I would like to split up my workflow across these two workers. The workflow I am running is a simple relaxation + static calculation, made up of the OptimizeFW and the StaticFW. Since the relaxation calculations are more resource-intensive/time-consuming, I would like to run the OptimizeFWs exclusively on Worker B, and run the comparatively fast StaticFWs on Worker A. (I have already set up my worker categories so that Worker B is only pulling the OptimizeFWs)

My preliminary attempts to do this have resulted in the StaticFWs fizzling on Worker A. The errors are all “no such directoy exists” types of errors; in looking at the code for the StaticFW, it looks like it is trying to pull the structure from the directory of the previous relaxation calculation, but because that relaxation was done on Worker B, the firework is unable to find the corresponding directory on Worker A.

Is it possible to have the StaticFW pull the structure from the results database instead of the previous directory, and if not, is such a feature under consideration for a future update?

Thank you,

Anirudh

Anubhav_Jain · November 8, 2021, 5:02pm

Hi Anirudh,

Unfortunately, currently there is no way to get the information from the database in the pre-built workflows, you have to copy flat files over from the structure relaxation to the static relaxation.

The flat files can be copied from a different file system but the pre-built workflows don’t have an easy option for this. If you look at StaticFW in the code you will see it appends a Firetask called CopyVaspOutputs. That Firetask has an option called “filesystem” which can point to a remote filesystem assuming you have passwordless SSH set up for that remote filesystem. If you can set that filesystem parameter you would be able to copy from a different cluster where the structure optimization took place.
This is not well tested, but certainly what you are describing is a completely in-bounds and reasonable use case.

Unfortunately that’s probably all the guidance I can provide - good luck!

Anubhav_Jain · November 8, 2021, 5:03pm

Also I should mention that in terms of future updates - there is nothing like this planned for atomate but we are currently working on atomate2 where this should be possible to do through the database.

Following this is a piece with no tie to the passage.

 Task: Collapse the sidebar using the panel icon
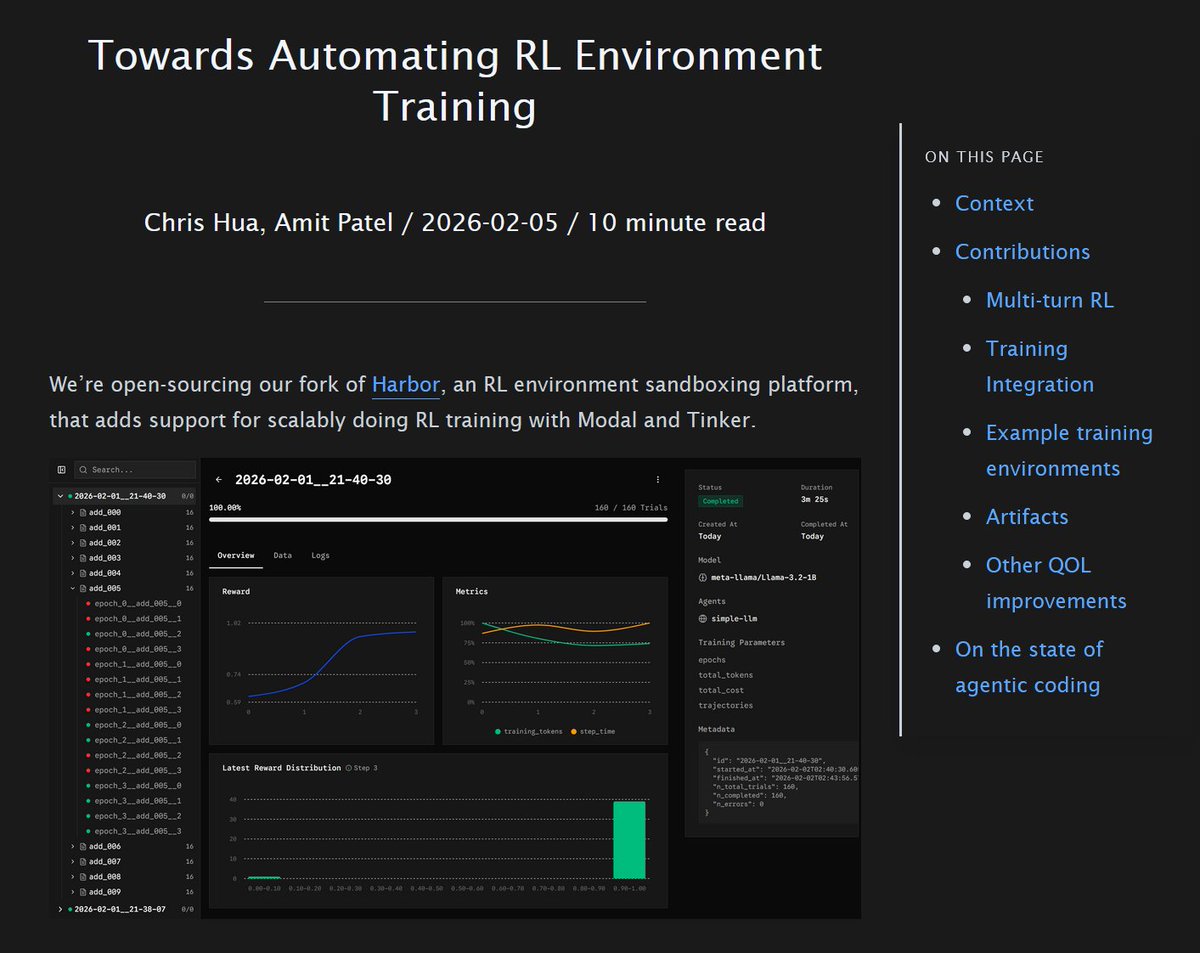pyautogui.click(x=62, y=469)
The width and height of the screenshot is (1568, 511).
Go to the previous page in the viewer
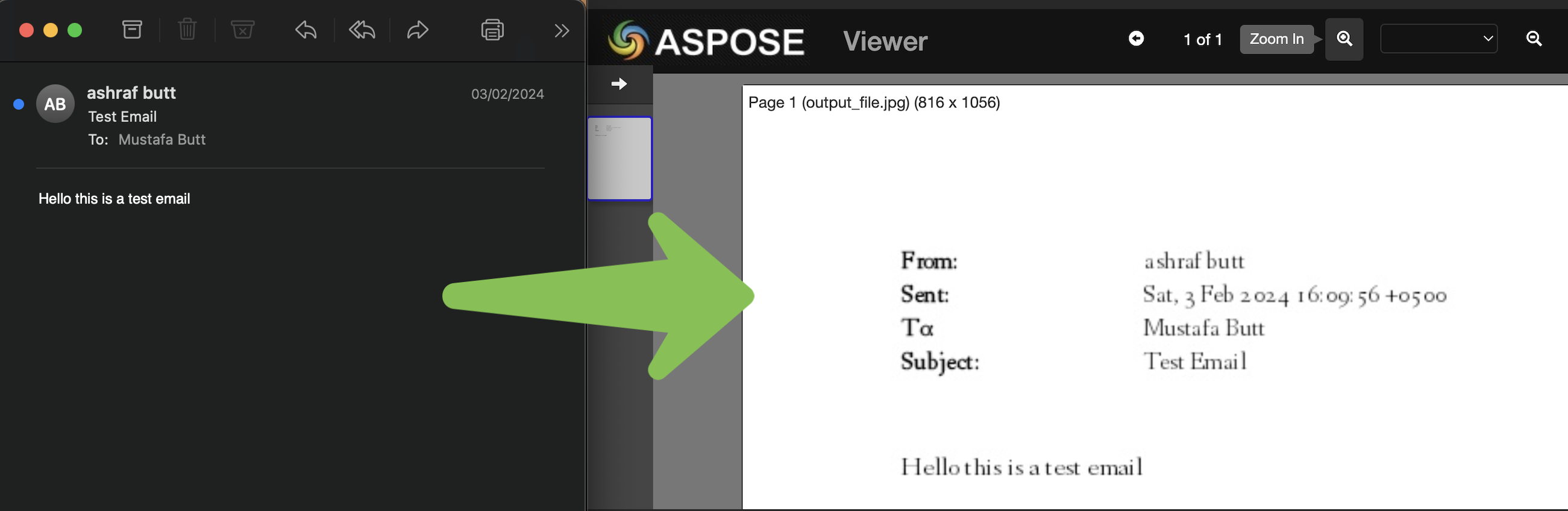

Eric_Sivonxay · November 10, 2021, 7:42pm

Hi Anirudh,

If you’re able to build fireworks/workflows yourself, there is a way to utilize data stored in the firework spec to pass data through the database. An example of this is in the SaveStructureTask and PreviousStructureTask in mpmorph/glue_tasks.py at 9bb256d69db1c10a00be9a31f1dcf362691aaaeb · materialsproject/mpmorph · GitHub

Also, for the use case you describe, there are OptimizeFW and StaticFW in mpmorph that would fit your use case. I will warn you that these were adapted from atomate 3-4 years ago and may not be up to date with the current OptimizeFW and StaticFW in atomate. mpmorph/core.py at 9bb256d69db1c10a00be9a31f1dcf362691aaaeb · materialsproject/mpmorph · GitHub

Eric

Anirudh_Appachar · November 11, 2021, 6:44pm

Thank you both for your suggestions! I had noticed that the mpmorph FWs had those options but I hadn’t looked into the code too deeply. I will take a closer look at the SaveStructureTask and PreviousStructureTask and see if I can incorporate it into a custom workflow with current OptimizeFWs and StaticFWs.